I thought it was a dream, I thought it wasn't real

But pain really hurts and its really how I feel. Memories keep coming back, and so do all of the tears. I hear your voice, and as quick as the smile came, it quickly disappears. I don't know what is happening, so many promises you made and yet you failed to keep the promise you made to me.

You promised you would never leave me.

But it wasn't your fault, I failed too. I failed so many times in my life that I lost count, if only you were here to hold me tight and promise me that everything will be fine again. Your words always were empty and even you knew we had little hope of survival, yet you always spoke the sweet nothings as if they were the truth and the best part is you were so convincing. So convincing that I had managed to draw up a picture in my head, a picture of me and you in a cozy home living a peaceful life.

Just like you wanted, you didn't care if we became rich. All you cared about was being beside me for the rest of your life. To hold each other, to love each other endlessly even in our worst times, and you always made me believe that we would grow old together.

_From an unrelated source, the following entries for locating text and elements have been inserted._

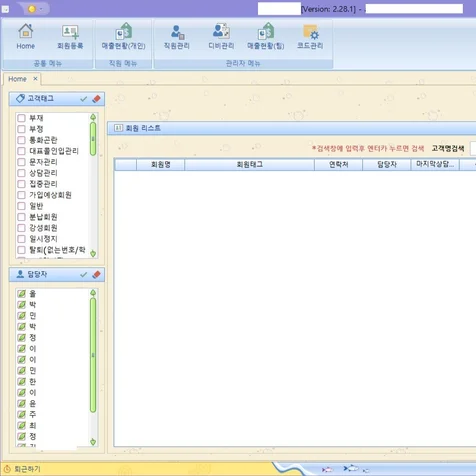476x476 pixels.
Task: Sort by 회원명 column header
Action: pos(161,164)
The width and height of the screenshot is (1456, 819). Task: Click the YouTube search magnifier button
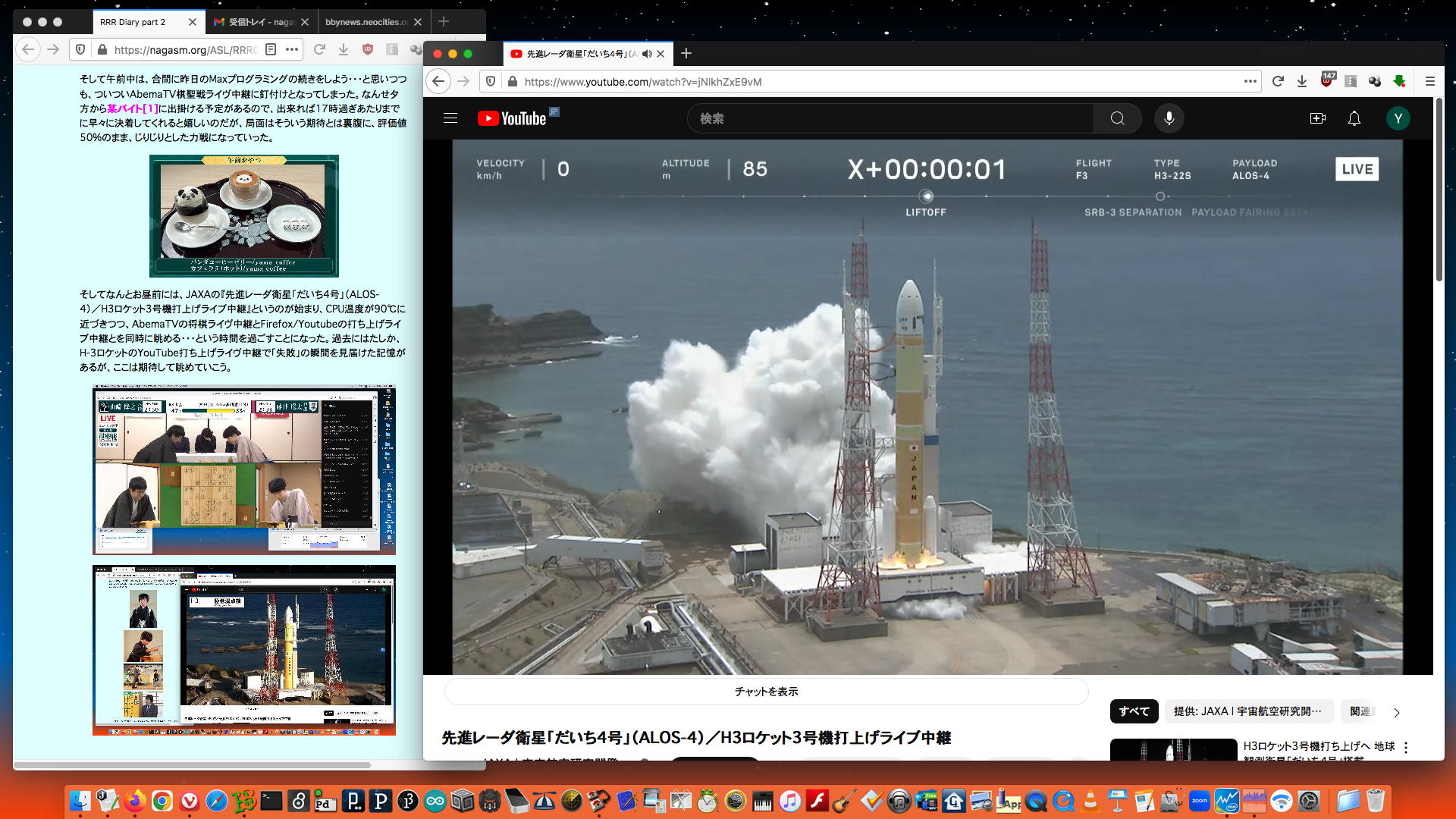(1117, 118)
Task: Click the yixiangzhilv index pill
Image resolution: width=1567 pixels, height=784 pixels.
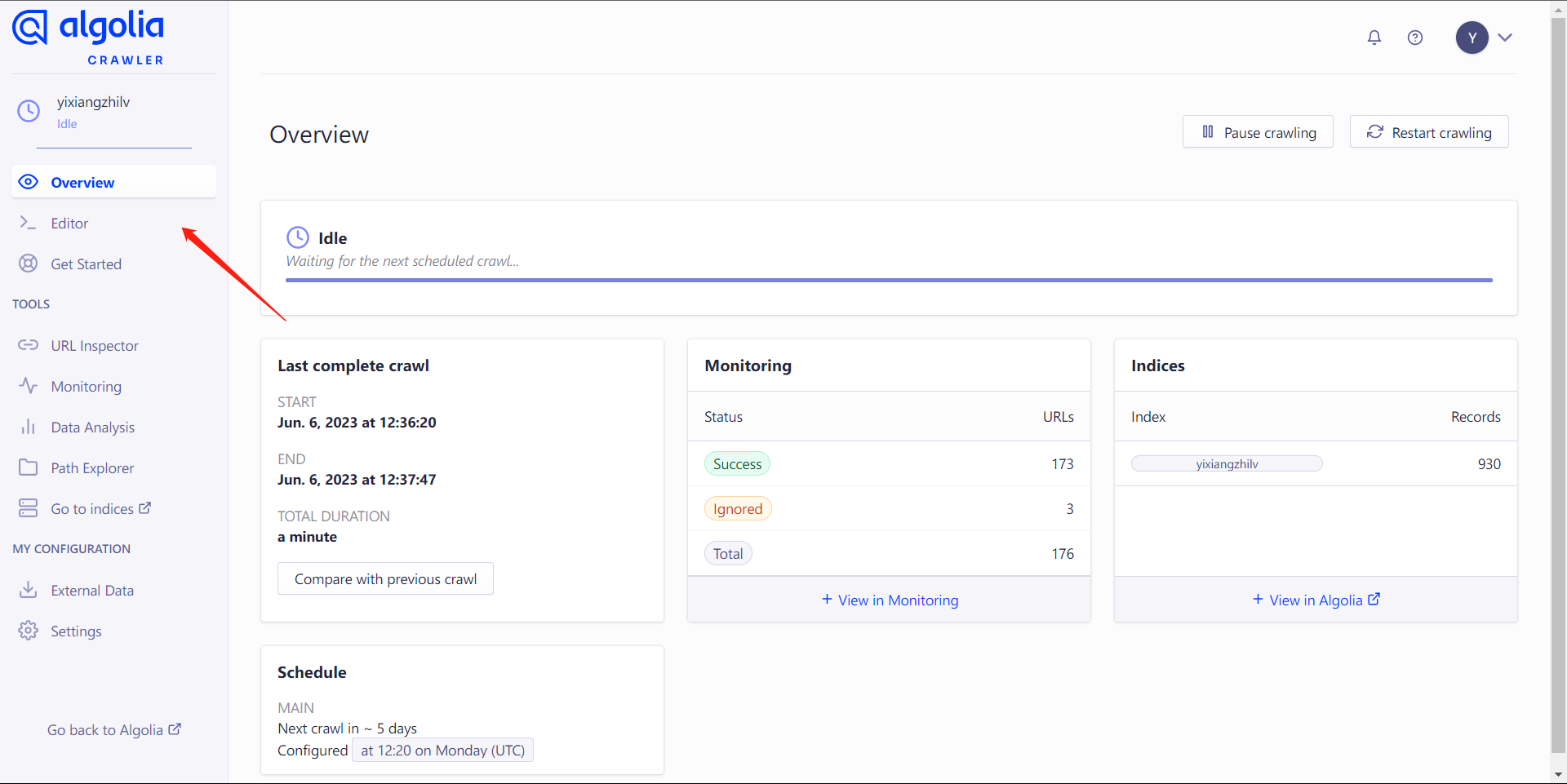Action: pos(1227,464)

And even if things don't turn out to be the way we want them it's okay. Because loving you was enough to make me see things differently, loving you for a little while made me love everything about the world even if I didn't show it. Your presence was enough to make every single thing in existence beautiful.

Your hazel eyes that glared at me were the most mesmerizing thing, you never tried to hurt me. Even when you believed that you wanted to hurt me you never did. I guess our love was as strong as Romeo and Juliet's or in our case Bonnie and Clyde.

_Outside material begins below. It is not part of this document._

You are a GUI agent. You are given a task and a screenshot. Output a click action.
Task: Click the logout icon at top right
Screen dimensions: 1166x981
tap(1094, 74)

You see the world is a cruel place yet beautiful, and the thing about death is when you lose someone you cry. But have you ever asked yourself a question which baffles and confuses you to no end.

Why do we cry over a loved ones death?

Some would answer so fast without even thinking, because we love the person and we don't want to lose them to death. You will miss the persons face, voice, touch, taste of his or her lips (if they're a lover), the comfort they provide you and the way they can make your day so much better.

Well what a selfish answer.....Humans are selfish beings.

Because when a person dies we are thinking about the things they won't be able to provide us again, the comfort and the feeling of being loved. The reason we cry over death is a long answer and if you really look into depth of the meaning of death then you would realize how selfish humans are.

This is the reason I have decided that I won't cry over any ones death anymore, because it is better to mourn in silence than to cry and scream out loud just to get all of your feelings out, to make yourself feel better.

I was standing on the rooftop lost in my own thoughts, the gun in my clenched hands was somehow cracking or it must have been my bones. I couldn't feel anything anymore, no pain and no grief. The only thing on my mind was revenge, but just like I had planned I wasn't going to kill my 'parents' for myself. I was going to kill them for Daniel.

I placed a black bandana over my mouth, I knew the place I was going had been designed to prevent anyone attacking. I had done the research for months now, it had been a little over three months since the elimination and I needed to finish the job myself, on my own. I ran from rooftop to rooftop until I reached my destination, I landed on the edge of the rooftop since the distance between this one and the one I had jumped from was greater than the rest. I let the breath out that I was holding and everything happened so fast all of a sudden, I lost my footing and I slipped over, I managed to hold on to the edge before falling to my death. I looked down and the height was enough to make me tremble in fear. These weren't normal buildings, these were the big massive ones whose shadows covered an entire town.